I'm not used to going up and down the way I have been in the last few days.
For starters, dad has told mom that he doesn't think that we should move. Now he's saying that we should wait until the next election (which makes a lot more sense). This, of course, is exactly opposite to the position he held just a few months ago.
You would think I'd be happy to hear we're not going to move, but I'm really not. It took me months to get to the spot where I had accepted it and was actually looking forward to it. Now, to have it all changed suddenly, throws everything for a loop.
I thought I had some kind of direction, I thought I had a grasp on where my life was going. I thought that a year ago as well, when I found out that my parents were thinking of moving. This is big. It may change not only where I will live, but which school I will go to. I felt led to a certain group of people and a certain place, and now I'm just not so sure anymore.
Not only that, it gives me a choice now, which makes it a lot more difficult. Do I still move, even though I'm no longer being forced? I want to move, there's no doubt about that. Moving now would allow me to take smaller steps, so that I can get used to it and go back and forth between houses.
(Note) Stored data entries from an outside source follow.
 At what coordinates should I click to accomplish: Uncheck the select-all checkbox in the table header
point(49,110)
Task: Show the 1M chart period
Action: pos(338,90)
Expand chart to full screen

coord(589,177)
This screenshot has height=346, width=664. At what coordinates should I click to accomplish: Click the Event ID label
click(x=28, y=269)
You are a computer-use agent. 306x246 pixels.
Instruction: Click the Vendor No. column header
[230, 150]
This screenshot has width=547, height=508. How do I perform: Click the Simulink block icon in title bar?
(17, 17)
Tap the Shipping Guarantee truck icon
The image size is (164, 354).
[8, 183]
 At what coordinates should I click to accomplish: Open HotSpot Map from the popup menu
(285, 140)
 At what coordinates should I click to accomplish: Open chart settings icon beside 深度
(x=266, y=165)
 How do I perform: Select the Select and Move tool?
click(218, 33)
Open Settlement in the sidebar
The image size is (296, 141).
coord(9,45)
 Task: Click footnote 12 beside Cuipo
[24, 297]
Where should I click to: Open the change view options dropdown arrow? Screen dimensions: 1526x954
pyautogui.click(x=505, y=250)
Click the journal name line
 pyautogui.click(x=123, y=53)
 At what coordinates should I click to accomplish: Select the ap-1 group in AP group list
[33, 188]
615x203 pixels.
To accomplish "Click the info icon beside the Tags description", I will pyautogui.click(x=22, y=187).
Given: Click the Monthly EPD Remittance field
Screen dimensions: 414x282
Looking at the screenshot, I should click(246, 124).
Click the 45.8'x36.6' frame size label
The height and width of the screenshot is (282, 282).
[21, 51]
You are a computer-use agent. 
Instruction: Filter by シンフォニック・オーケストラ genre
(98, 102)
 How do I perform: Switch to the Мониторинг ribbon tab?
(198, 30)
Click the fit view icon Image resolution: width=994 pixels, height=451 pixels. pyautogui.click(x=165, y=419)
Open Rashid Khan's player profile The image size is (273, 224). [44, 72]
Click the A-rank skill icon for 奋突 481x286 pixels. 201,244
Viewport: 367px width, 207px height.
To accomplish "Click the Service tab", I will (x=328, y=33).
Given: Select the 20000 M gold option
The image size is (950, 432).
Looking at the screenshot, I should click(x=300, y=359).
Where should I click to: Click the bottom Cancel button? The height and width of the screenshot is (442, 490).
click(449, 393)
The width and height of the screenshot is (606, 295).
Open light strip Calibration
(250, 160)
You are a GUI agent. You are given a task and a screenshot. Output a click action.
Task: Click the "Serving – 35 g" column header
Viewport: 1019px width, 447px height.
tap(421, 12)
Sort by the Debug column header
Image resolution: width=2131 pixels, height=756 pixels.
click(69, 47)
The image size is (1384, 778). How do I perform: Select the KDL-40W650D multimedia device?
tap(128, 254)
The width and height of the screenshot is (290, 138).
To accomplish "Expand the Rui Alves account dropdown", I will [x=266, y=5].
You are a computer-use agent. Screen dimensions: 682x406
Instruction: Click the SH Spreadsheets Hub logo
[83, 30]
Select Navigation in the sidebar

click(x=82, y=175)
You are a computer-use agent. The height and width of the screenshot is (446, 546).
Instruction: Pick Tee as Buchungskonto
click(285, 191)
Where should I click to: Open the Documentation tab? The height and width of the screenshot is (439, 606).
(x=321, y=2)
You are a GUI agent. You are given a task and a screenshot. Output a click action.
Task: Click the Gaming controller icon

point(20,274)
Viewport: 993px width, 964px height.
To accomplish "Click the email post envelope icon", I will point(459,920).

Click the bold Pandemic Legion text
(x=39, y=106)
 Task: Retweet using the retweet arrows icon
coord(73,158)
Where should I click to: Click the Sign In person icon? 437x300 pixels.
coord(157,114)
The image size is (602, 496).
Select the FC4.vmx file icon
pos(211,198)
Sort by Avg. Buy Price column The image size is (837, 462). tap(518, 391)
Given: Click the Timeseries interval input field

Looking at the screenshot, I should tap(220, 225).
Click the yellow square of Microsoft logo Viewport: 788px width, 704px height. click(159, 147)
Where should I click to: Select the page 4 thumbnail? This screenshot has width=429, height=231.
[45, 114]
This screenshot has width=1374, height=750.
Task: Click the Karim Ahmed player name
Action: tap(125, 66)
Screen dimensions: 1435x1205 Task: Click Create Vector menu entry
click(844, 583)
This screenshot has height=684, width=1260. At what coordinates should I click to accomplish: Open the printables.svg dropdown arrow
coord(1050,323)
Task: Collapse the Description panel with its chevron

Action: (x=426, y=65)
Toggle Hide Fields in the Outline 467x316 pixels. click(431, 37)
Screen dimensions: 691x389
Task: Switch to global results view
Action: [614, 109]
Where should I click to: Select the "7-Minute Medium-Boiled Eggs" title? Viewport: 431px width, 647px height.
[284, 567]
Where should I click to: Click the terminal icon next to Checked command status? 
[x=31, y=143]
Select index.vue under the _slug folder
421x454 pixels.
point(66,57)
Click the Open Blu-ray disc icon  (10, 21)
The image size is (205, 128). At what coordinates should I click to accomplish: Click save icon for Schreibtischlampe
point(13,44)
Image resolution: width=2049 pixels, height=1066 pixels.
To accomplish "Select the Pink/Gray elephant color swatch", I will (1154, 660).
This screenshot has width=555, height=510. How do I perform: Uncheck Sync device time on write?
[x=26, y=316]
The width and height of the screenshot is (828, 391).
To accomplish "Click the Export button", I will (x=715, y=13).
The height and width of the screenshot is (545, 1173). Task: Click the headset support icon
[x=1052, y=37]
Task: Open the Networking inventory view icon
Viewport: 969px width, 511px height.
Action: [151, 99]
My potential roommate has also bailed, leaving me looking for a one bedroom suite instead of a two. It was an almost sure thing, and then she talked to her parents - they don't want her to move. So they pointed out all and any kind of flaws that they could think of, and suddenly she wasn't so sure anymore. It's no surprise that she's decided not to.
So everything that was at one time coming together has fallen apart. It's amazing how life can turn around so quickly. I'm trying to figure out what God is trying to teach me through this, but I can't see it. I feel like this is something that is being done to me. I feel like my feelings are being played with by various people, and that those involved are being selfish and not thinking of who their decisions affect.
I don't understand why things just can't go well for me. Why everything has to be a struggle. I'm confused and I'm tired, and overall just sick of everything.